**Instruction:**
Reproduce the entries below, changing every occurrence of "GUI agent" to "interface agent" and keeping all other text identical.

· · · ·

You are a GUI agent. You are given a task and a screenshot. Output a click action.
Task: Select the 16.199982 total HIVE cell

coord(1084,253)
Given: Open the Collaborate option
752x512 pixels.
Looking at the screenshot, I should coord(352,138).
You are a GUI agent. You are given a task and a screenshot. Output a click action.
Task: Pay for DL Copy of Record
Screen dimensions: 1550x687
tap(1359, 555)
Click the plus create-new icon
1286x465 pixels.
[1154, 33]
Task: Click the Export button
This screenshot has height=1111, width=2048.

· · · ·

**Written response:**
You are a interface agent. You are given a task and a screenshot. Output a click action.
Task: Select the 16.199982 total HIVE cell

coord(1084,253)
Given: Open the Collaborate option
752x512 pixels.
Looking at the screenshot, I should coord(352,138).
You are a interface agent. You are given a task and a screenshot. Output a click action.
Task: Pay for DL Copy of Record
Screen dimensions: 1550x687
tap(1359, 555)
Click the plus create-new icon
1286x465 pixels.
[1154, 33]
Task: Click the Export button
This screenshot has height=1111, width=2048.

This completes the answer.